My name is Adam and I’ll be twenty seven this year.

                   I was walking down the pavement, unsure of where I was going to. Out on the pavement it's very cold and totally deserted. Part of me was elsewhere as I was walking towards an old house at the end of the road, furthest from the neighborhood. The house looked familiar, yet, so foreign. I pushed the front door open and slowly but surely, I took a step inside the house. The air smelled of dust and abandonment. Cobwebs littered at every corner of the house. It felt strange, almost like I've been in the house before.
             
                 Confusingly, I wasn't sure what I was doing there. The furniture was all covered in white clothes. The owner must’ve moved away from the house for about a decade. It was all dusty all over the place and the floor board made a creaking sound whenever I stepped on them. It was somehow nostalgic and amusing as the silence was deafening. Scanning my gaze around the house, my eyes stopped at a particular door in the dining area. The door looked new, even though the house looked like it had been abandoned for years. It was a strange sight to behold.
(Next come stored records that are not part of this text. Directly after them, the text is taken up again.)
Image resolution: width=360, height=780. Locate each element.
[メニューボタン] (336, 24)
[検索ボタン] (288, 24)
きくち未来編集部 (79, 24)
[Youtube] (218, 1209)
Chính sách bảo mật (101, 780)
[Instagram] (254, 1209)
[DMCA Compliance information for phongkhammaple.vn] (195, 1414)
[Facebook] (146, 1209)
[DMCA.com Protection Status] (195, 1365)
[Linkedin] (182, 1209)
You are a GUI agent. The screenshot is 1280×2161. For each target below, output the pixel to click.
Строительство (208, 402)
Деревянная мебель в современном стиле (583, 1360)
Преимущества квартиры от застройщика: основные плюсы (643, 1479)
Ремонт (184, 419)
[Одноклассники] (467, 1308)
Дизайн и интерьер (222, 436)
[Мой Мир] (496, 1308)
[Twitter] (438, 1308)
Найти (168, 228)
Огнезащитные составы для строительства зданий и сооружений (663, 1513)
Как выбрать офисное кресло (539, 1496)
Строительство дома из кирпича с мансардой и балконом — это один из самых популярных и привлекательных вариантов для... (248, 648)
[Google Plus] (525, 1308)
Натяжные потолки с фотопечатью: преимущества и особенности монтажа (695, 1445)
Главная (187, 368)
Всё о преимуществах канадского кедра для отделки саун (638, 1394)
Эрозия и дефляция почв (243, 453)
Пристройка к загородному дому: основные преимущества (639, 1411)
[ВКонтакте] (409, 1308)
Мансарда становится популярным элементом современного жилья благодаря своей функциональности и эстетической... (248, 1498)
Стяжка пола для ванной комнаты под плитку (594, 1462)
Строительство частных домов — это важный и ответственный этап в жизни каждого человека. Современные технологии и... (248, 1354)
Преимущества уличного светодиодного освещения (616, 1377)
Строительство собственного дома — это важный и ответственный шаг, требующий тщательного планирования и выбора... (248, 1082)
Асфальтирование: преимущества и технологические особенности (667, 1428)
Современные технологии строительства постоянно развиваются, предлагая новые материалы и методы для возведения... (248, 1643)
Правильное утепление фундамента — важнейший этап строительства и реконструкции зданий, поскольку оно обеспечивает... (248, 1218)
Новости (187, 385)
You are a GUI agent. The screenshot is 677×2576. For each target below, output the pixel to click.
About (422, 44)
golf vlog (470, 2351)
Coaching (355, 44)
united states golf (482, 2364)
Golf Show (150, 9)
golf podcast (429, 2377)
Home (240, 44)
I walked as if in trance, my mind desperately begging me to open the door. I stopped right in front of the door. The nearer I got, the more anxious I became.

                As I touched the doorknob, an electric jolt shot through me.

‘The trouble with people like him is that they can brush off people like me. Like I was nothing. They don’t understand the type of world we’re living in now; all those menaced souls clamouring for attention and recognition. He was a very arrogant young man, so full of himself. 

No longer. Now he’s groaning, blood spilling thickly from the wounds in his head and his yellow, unfocused eyes are gendering around, desperately trying to find clarity, some meaning in the bleakness, the darkness around him. It must be lonely.

Oh he’s trying to speak now. What is it that he is he trying to say to me?

Help. Police. Hospital.

Or was it help please hospital? It doesn’t really matter, that little point of detail because his life is ebbing away; human existence distilled to begging for emergency services.

You pushed me away, mister. You rejected me. You tricked me. I’ve seen you before. Long ago, just lying there as you are now. Black, broken, dying. I was glad then and I’m glad now.

I reach into my bag and I pull out a claw hammer.

----

Seeing him coming from terror to that graceless state of someone who knows that he is definitely falling and I feel myself losing my balance in those awkward shoes and I correct myself, turning and moving down the old staircase outside.’

               I opened the door, creaking sound filled the room. There was a body lying on the floor. I should’ve been shocked but strangely, I wasn’t.

It was raining. 
It has never rained before but then it rained. 
Having fallen, it wasn’t rain. 
It was blood.

                My name is Adam. It’s been seven years since they put me here. I don’t know what this place is, it’s all white and lonely. Sometimes I hear people laughing and whispering but maybe it’s just me that laugh about the funny spectacled people in white coat. They talked about stuff that I don’t understand. I know all of this because the walls talk to me; they tell me everything I need to know. I don’t know how much longer they’re going to keep me here.